TASK DIRECTIONS →
Every line of the material below is to be printed again exactly.

RECORDS FOR THE EXERCISE →
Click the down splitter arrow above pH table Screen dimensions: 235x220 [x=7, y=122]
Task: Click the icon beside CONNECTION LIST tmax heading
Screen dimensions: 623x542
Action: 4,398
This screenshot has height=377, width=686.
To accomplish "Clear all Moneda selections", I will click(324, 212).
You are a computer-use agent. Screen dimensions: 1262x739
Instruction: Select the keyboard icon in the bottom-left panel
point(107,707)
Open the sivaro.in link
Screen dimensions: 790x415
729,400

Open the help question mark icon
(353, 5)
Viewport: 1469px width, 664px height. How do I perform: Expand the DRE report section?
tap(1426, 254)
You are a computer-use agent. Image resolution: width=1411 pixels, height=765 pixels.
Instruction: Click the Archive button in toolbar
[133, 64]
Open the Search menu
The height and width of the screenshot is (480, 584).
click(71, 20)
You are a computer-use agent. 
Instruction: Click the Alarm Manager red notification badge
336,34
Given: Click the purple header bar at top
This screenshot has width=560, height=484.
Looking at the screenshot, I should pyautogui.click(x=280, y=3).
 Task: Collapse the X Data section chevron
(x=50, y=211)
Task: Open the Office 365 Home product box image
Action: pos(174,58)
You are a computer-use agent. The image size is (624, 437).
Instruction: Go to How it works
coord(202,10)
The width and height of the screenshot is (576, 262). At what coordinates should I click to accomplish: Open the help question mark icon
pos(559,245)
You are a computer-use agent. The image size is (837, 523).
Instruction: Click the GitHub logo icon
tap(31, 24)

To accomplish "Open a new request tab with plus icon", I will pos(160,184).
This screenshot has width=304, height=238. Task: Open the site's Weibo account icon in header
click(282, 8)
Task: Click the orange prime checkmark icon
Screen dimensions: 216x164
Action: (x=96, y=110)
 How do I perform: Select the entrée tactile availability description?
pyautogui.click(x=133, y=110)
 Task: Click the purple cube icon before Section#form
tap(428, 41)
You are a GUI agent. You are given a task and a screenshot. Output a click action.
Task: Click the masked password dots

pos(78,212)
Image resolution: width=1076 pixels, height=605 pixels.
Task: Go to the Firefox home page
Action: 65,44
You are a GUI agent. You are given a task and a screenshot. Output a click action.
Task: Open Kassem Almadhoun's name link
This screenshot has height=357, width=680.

RESULT OF THE TASK →
Click the down splitter arrow above pH table Screen dimensions: 235x220 [x=7, y=122]
Task: Click the icon beside CONNECTION LIST tmax heading
Screen dimensions: 623x542
Action: 4,398
This screenshot has height=377, width=686.
To accomplish "Clear all Moneda selections", I will click(324, 212).
You are a computer-use agent. Screen dimensions: 1262x739
Instruction: Select the keyboard icon in the bottom-left panel
point(107,707)
Open the sivaro.in link
Screen dimensions: 790x415
729,400

Open the help question mark icon
(353, 5)
Viewport: 1469px width, 664px height. How do I perform: Expand the DRE report section?
tap(1426, 254)
You are a computer-use agent. Image resolution: width=1411 pixels, height=765 pixels.
Instruction: Click the Archive button in toolbar
[133, 64]
Open the Search menu
The height and width of the screenshot is (480, 584).
click(71, 20)
You are a computer-use agent. 
Instruction: Click the Alarm Manager red notification badge
336,34
Given: Click the purple header bar at top
This screenshot has width=560, height=484.
Looking at the screenshot, I should pyautogui.click(x=280, y=3).
 Task: Collapse the X Data section chevron
(x=50, y=211)
Task: Open the Office 365 Home product box image
Action: pos(174,58)
You are a computer-use agent. The image size is (624, 437).
Instruction: Go to How it works
coord(202,10)
The width and height of the screenshot is (576, 262). At what coordinates should I click to accomplish: Open the help question mark icon
pos(559,245)
You are a computer-use agent. The image size is (837, 523).
Instruction: Click the GitHub logo icon
tap(31, 24)

To accomplish "Open a new request tab with plus icon", I will pos(160,184).
This screenshot has width=304, height=238. Task: Open the site's Weibo account icon in header
click(282, 8)
Task: Click the orange prime checkmark icon
Screen dimensions: 216x164
Action: (x=96, y=110)
 How do I perform: Select the entrée tactile availability description?
pyautogui.click(x=133, y=110)
 Task: Click the purple cube icon before Section#form
tap(428, 41)
You are a GUI agent. You are given a task and a screenshot. Output a click action.
Task: Click the masked password dots

pos(78,212)
Image resolution: width=1076 pixels, height=605 pixels.
Task: Go to the Firefox home page
Action: 65,44
You are a GUI agent. You are given a task and a screenshot. Output a click action.
Task: Open Kassem Almadhoun's name link
This screenshot has height=357, width=680.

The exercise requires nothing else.